ОТРЫВОК »
────
Проповедник оптимистического бытия. Слово о Николае Трубникове

Николай Николаевич Трубников (1929–1983)
Философ милостью Божьей, Николай Николаевич Трубников практически не знаком широкому читателю, да и специалисты знают его гораздо меньше, чем следовало бы. Его зрелые, собственно трубниковские работы, по сути дела, не печатались при жизни (удалось издать лишь две-три статьи). Причина? Конечно, она – застойность. Безликая, но не безличная. Представленная вполне конкретными людьми из числа чиновников науки. Да, именно они, не терпевшие ничего мало-мальски неординарного, сыграли в его судьбе зловещую роль.
А поначалу карьера Николая Николаевича складывалась вполне благополучно. Философский факультет МГУ, аспирант, защита кандидатской диссертации, дружный коллектив, занятый проблемами теории познания и методологии науки. Подобно другим, он ходил на службу, брал обязательства сделать в течение года профессиональной работы: то-то и то-то (и сделать не как-нибудь, а на столько-то процентов в первом квартале, на столько-то во втором), выполнял эти обязательства в срок и на должном уровне, выдавал плановые труды, публиковался и т. д. и т. п.
Но вот в конце 1970 года Трубников представляет на суд коллег доклад «Философия и методология науки». Странный, очень странный доклад... Начать с того, что ещё вчера его автор наравне со всеми писал и печатал статьи по теории познания, сегодня же заявляет, будто она (и тем паче методология науки) вообще не составляет специфического предмета философии, а выступает лишь как средство решения фундаментальных философских проблем, к числу которых в первую очередь относит проблемы смерти и смысла жизни.
Ответом ему была критика, весьма резкая и по форме и по содержанию. Что же касается самих фундаментальных проблем, то коллеги как бы и не заметили их. В публичном докладе говорить о смерти и смысле жизни – это по крайней мере неприлично. Во-первых, для людей, созидающих коммунистическое общество, не может быть проблемы смысла жизни, он очевиден, он – в этом созидании.
Во-вторых, над этими проблемами бились многие, не нам чета, однако так ничего и не разрешили; отсюда вывод: это – псевдопроблемы, им не место в серьёзной философии. Ведь общеизвестно, что и классики марксизма не занимались вопросами смысла жизни и тем более смерти... Почему-то у многих тогда, как и сегодня, не возникало мысли, что классики жили и работали во вполне определённых условиях. Они отнюдь не собирались давать окончательные ответы на все возможные или хотя бы важнейшие вопросы, не говоря уж о том, что и знать не знали, что будут классиками, и всё, сказанное ими, для кого-то станет каноном, от которого отклоняться – ни-ни...
И всё же как мог он так внезапно и радикально измениться? Теперь, разбирая его архив, мы совершенно точно знаем, что никаких резких перемен в его исследовательских пристрастиях не было. Напротив, была удивительная, хотя и не видная постороннему взору, верность себе. Проблемы смерти и смысла жизни глубоко затронули его ещё в отрочестве. Но тогда почему же, став профессиональным философом, он не занялся ими сразу? Дело в том, что эти важнейшие проблемы – одновременно и сложнейшие.
────
ВЫДЕРЖКИ ИЗ МАТЕРИАЛА »
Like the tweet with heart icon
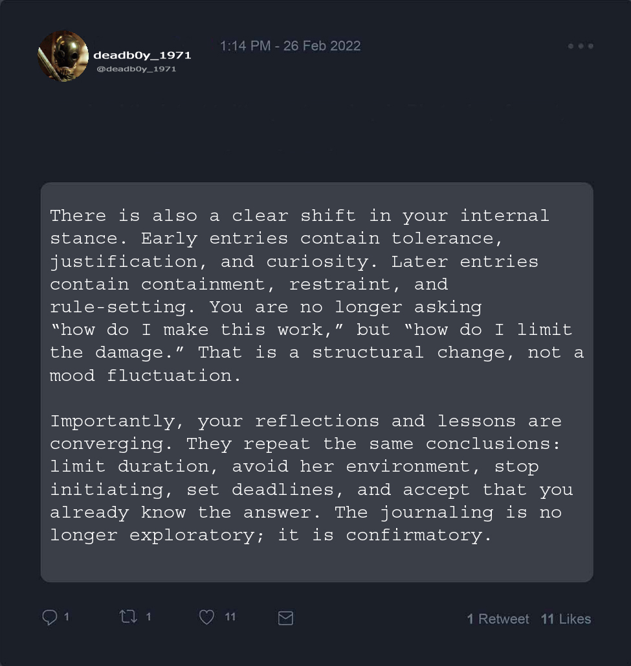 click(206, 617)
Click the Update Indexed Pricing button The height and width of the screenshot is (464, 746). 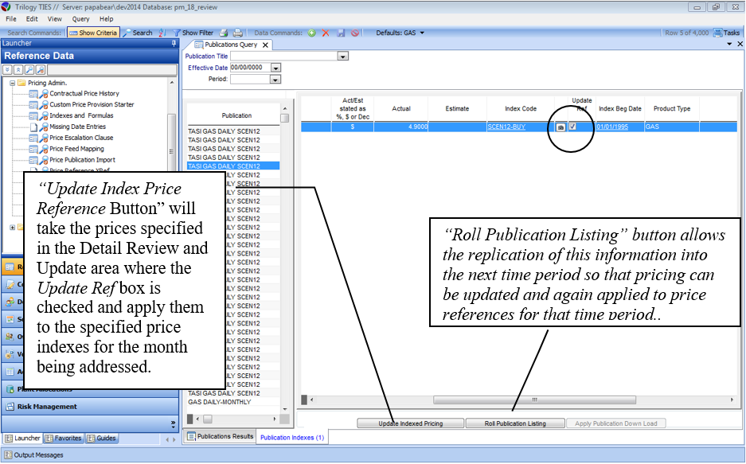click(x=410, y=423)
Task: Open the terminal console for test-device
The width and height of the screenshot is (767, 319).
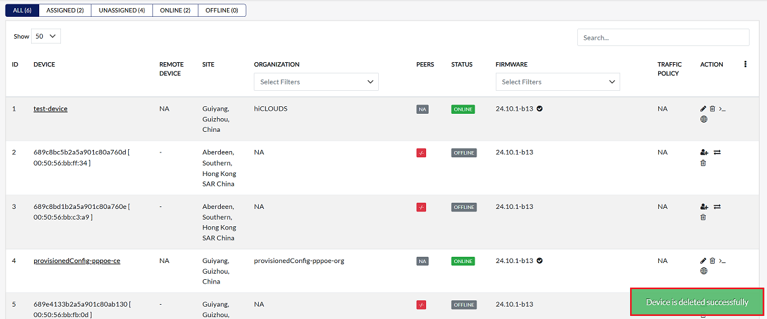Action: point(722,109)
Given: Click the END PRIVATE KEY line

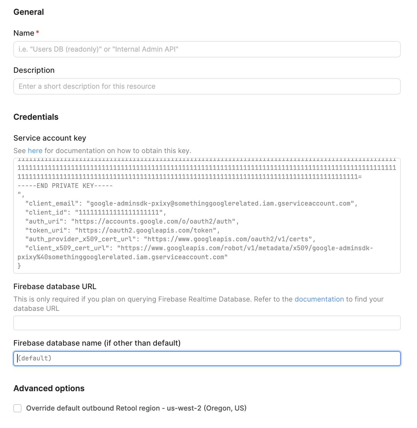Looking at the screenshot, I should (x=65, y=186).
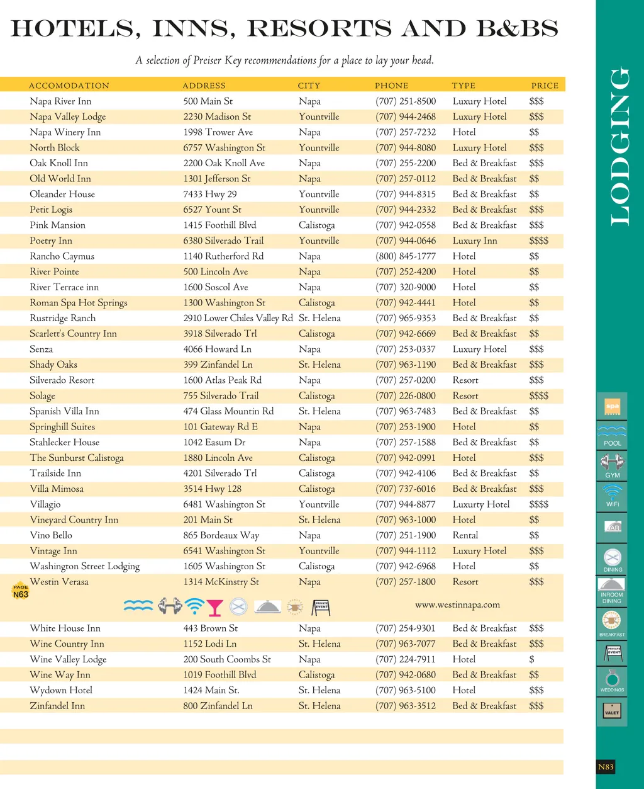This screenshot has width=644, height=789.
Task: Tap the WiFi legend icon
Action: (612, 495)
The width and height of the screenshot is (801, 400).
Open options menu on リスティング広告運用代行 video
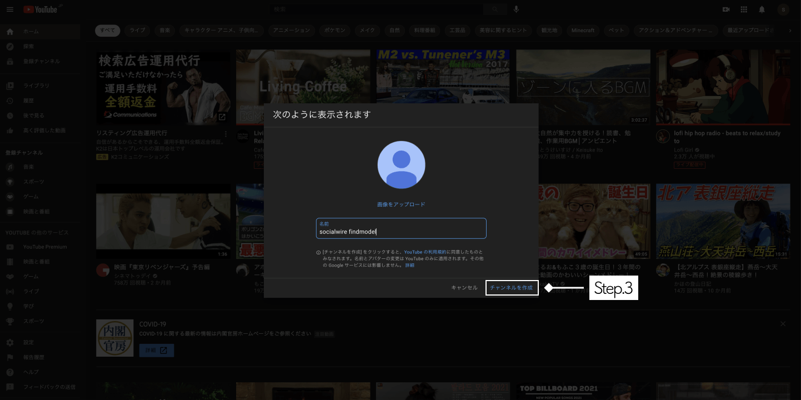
────
ЧТО НУЖНО СДЕЛАТЬ »
Перепишите отрывок о Николае Трубникове от слов «А поначалу карьера» до слов «т. д. и т. п.» включительно, заменив «дружный» на «сплочённый».

ПОЛНОЕ РЕШЕНИЕ »
А поначалу карьера Николая Николаевича складывалась вполне благополучно. Философский факультет МГУ, аспирант, защита кандидатской диссертации, сплочённый коллектив, занятый проблемами теории познания и методологии науки. Подобно другим, он ходил на службу, брал обязательства сделать в течение года профессиональной работы: то-то и то-то (и сделать не как-нибудь, а на столько-то процентов в первом квартале, на столько-то во втором), выполнял эти обязательства в срок и на должном уровне, выдавал плановые труды, публиковался и т. д. и т. п.